2. Liquidity is returning, but slowly and unevenly
The question of when liquidity would fully resume dominated discussions. Panellists noted that the US market is moving faster, partly because American investors are more willing to take write-downs and move on. In Europe, the process is slower, hampered by a more bank-dependent capital markets structure and lingering uncertainty over where interest rates will settle. Speakers pointed to a handful of high-profile transactions, including major hotel and casino deals, as early positive signals. The consensus was that the cycle may just be beginning, but that meaningful deal flow remains concentrated and selective rather than broad-based.
3. AI is reshaping which assets win and lose
The intersection of artificial intelligence and real estate emerged as one of the conference's most debated topics. On the positive side, logistics assets stand to benefit as warehouse operations become increasingly automated and the value of the building itself grows alongside the productivity inside it. Residential and hospitality assets are expected to capture efficiency gains through smarter property management. On the losing side, conventional office space faces structural pressure as the white-collar workforce shrinks. Student housing also drew scrutiny, with speakers questioning whether the fundamental demand drivers remain intact as AI transforms the academic world. The overall message: sector-level thinking is giving way to analysing the specific intersection of asset type, location and technology exposure.

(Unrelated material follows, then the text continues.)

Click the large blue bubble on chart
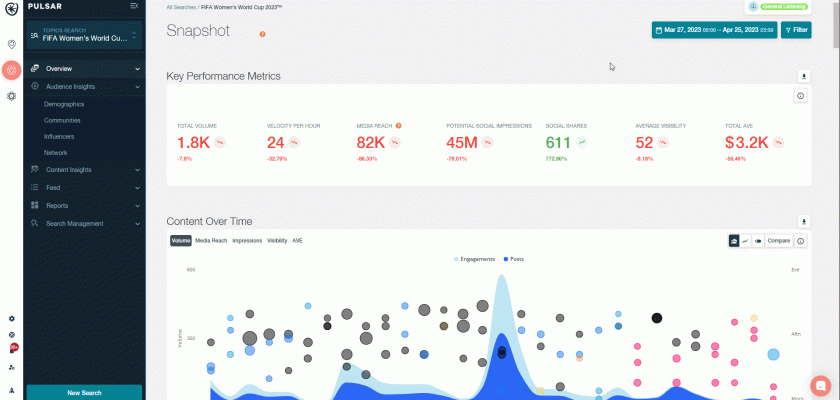This screenshot has width=840, height=400. [x=773, y=354]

4. Insurance costs and climate risk are becoming material operating factors
Speakers representing the insurance industry made clear that the days of treating property insurance as a predictable background cost are over. The frequency and severity of climate-related loss events are both rising, and that shift is feeding directly into premiums. For owners and developers, this means insurance now represents a meaningfully larger share of operating costs than it did even a few years ago. At the same time, insurers are increasingly taking an advisory role, working with developers on building design, fire prevention and resilience measures to reduce exposure before damage occurs. The broader message was pointed: insurability is no longer a background assumption in underwriting an investment. It is a live variable that belongs in the analysis from the planning phase onwards.

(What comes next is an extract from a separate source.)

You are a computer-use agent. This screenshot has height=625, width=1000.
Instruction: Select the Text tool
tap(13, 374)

5. Demographics are concentrating value and creating new niches
Ageing populations and internal migration were highlighted as powerful forces reshaping European cities. Speakers pointed to Japan as an advanced proxy for what is coming in Europe: smaller cities hollowing out as young people concentrate in major urban centres, where they are marrying later and having fewer children. For investors, this reinforces the case for prime urban locations while raising urgent questions about undersupplied segments such as senior housing, co-living and smaller residential formats. Student housing remains an attractive institutional niche in principle, but its long-term fundamentals are being questioned in light of changing patterns in higher education. The conclusion? Demographic specificity, not aggregate market positioning, will determine where value is created in the next cycle.